Finding out about loose-fill asbestos in your home — The main reason you should find out if your home is one of those that was insulated with loose-fill asbestos is due to the dangers of the insulation material.

So much so, if your home was insulated with it, it could get into the air you breathe, lodge in your lungs and cause health problems.

Selling your home with loose-fill asbestos insulation — If your home is insulated with the material, it could become a problem for you when you try to sell it. Particularly as you will be legally required to disclose that information to anyone that may want to buy your home.

Removing the insulation material — The other problem is, according to New South Wales officials, there is no safe way to remove loose-fill asbestos from a structure except to demolish the building and then have the asbestos removed by a professional service.

That means, if your home did have the insulation material used when it was built, at some point it is likely to need to be demolished.

What are your options? — The best thing to do if you suspect the insulation material may be contaminating your home is to speak to someone from the NSW Fair Trading Taskforce.

They have been organizing community forums, and can either tell you when the next one will be held or answer some of the questions you may already have about loose-fill asbestos insulation.

Could Loose-fill Asbestos Be in Your Home?

If you know anything about loose-fill asbestos, you probably know it is not a positive thing to have in a building you happen to live in.

What you may not know about loose-fill asbestos insulation, however, is if it could be somewhere in your home.

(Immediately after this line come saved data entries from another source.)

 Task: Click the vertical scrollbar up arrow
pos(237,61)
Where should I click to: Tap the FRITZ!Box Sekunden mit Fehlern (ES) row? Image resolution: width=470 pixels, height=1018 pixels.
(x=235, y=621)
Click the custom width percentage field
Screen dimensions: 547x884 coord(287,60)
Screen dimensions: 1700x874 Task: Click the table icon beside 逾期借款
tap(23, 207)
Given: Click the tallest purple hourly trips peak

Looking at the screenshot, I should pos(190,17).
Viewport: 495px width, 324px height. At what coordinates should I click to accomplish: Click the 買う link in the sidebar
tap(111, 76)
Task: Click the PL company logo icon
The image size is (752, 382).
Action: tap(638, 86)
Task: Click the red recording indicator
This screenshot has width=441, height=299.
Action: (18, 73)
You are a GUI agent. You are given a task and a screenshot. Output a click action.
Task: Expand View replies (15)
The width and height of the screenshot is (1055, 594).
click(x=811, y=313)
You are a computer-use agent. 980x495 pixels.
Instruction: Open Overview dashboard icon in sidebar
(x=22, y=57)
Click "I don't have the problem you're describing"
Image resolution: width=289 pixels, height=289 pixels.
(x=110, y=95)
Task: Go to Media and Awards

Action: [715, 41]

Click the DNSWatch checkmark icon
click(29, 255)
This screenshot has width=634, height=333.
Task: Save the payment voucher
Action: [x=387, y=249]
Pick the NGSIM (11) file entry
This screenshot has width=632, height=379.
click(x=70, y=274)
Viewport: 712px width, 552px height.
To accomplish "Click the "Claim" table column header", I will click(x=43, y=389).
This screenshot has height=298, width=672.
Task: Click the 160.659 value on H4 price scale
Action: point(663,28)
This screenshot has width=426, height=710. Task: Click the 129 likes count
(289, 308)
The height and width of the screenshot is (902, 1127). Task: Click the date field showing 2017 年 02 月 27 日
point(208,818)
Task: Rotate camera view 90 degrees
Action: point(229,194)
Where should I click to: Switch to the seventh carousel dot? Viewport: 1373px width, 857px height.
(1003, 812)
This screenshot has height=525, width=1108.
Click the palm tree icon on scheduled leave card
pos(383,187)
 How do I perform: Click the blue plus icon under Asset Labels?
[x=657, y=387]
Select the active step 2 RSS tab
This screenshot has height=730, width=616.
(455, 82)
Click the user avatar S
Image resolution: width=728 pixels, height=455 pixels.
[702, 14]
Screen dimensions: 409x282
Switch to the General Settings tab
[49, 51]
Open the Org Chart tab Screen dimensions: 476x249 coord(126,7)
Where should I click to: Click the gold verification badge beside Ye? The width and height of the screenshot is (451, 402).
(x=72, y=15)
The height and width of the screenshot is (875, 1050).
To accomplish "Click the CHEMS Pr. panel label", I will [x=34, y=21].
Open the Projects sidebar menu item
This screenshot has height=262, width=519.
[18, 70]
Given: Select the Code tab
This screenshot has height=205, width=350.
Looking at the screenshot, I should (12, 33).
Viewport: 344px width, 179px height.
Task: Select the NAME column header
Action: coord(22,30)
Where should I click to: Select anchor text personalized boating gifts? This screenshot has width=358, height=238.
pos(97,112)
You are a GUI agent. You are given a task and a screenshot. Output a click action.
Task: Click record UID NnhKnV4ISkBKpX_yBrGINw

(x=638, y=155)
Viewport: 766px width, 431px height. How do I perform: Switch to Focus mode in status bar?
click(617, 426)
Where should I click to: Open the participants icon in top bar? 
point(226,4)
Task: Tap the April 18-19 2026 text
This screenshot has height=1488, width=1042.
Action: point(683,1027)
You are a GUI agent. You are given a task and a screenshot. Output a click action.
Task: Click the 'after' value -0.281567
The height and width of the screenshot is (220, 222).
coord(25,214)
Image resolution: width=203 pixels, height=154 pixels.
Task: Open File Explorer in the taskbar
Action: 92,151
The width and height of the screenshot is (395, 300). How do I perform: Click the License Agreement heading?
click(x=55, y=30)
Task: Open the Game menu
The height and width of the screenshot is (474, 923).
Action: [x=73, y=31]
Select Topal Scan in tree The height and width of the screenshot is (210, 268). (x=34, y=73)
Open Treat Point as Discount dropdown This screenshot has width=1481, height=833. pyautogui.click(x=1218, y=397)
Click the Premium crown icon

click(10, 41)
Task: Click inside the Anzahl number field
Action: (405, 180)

Why is it in your home? — This is because millions of people all over the world now live in houses and apartments that were once insulated with various types of asbestos. Over the years, these buildings have changed hands and the history of their construction was not passed on with them.

That is why, if you or someone in your family has been having breathing problems, and you suspect asbestos may be the cause, now is the time to find out if the building you currently live in or own was once insulated with it.

Why is asbestos a possible culprit? — While asbestos is most definitely a dangerous material, the type that is generally called loose-fill is even more troublesome. This is due to the small size of the pieces used in this type of insulation, and the fact that they continue to degrade with age.

As these small pieces degrade, microscopic pieces can get into the air via small holes in your floors, ceilings, ventilation systems and walls. As they do, they begin to circulate in the air you breathe.

Breathe in one of these tiny pieces and it could be sucked into your air passageways and then down into your lungs. Once there it can attach itself to your lungs and begin to irritate them.

Home-testing — Thankfully, there are home-testing kits available that will help you test your house or apartment.

These kits come with everything you need to test your home. Once you have finished taking the required samples, you then send them off to the laboratory that is included in the price you paid for the kit. They will send you your results within 48 hours.